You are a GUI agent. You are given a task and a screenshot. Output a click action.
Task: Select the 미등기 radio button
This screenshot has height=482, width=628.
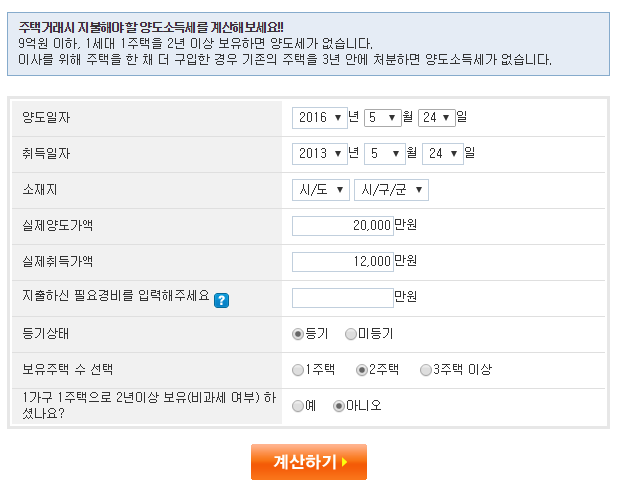click(x=350, y=334)
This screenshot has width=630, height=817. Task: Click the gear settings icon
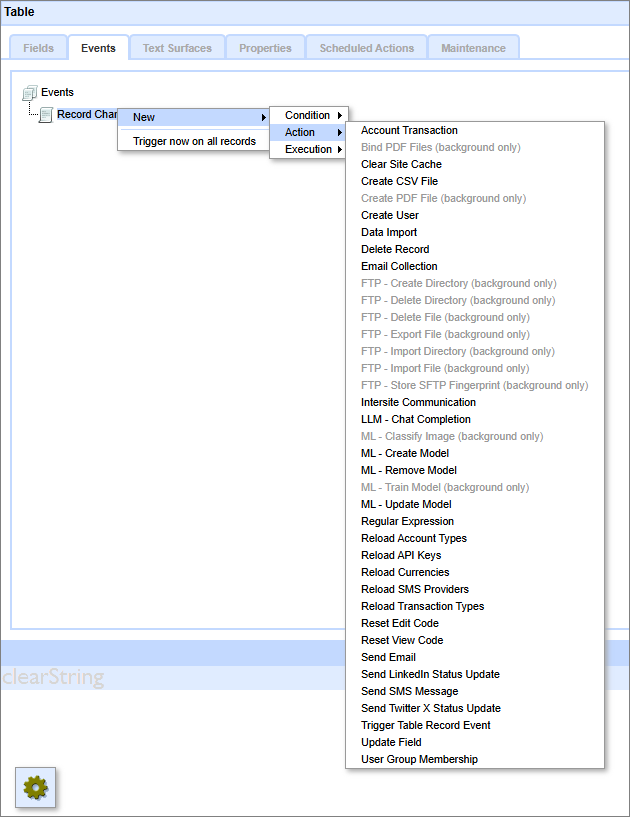point(36,787)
= = = = = = =
TRY IT:
Pictures are to be left out; repeat all the remaining data exactly.

ANSWER FOR THE TASK:
You are a GUI agent. You are given a task and a screenshot. Output a click action.
Task: Select the 미등기 radio button
This screenshot has height=482, width=628.
click(x=350, y=334)
This screenshot has width=630, height=817. Task: Click the gear settings icon
point(36,787)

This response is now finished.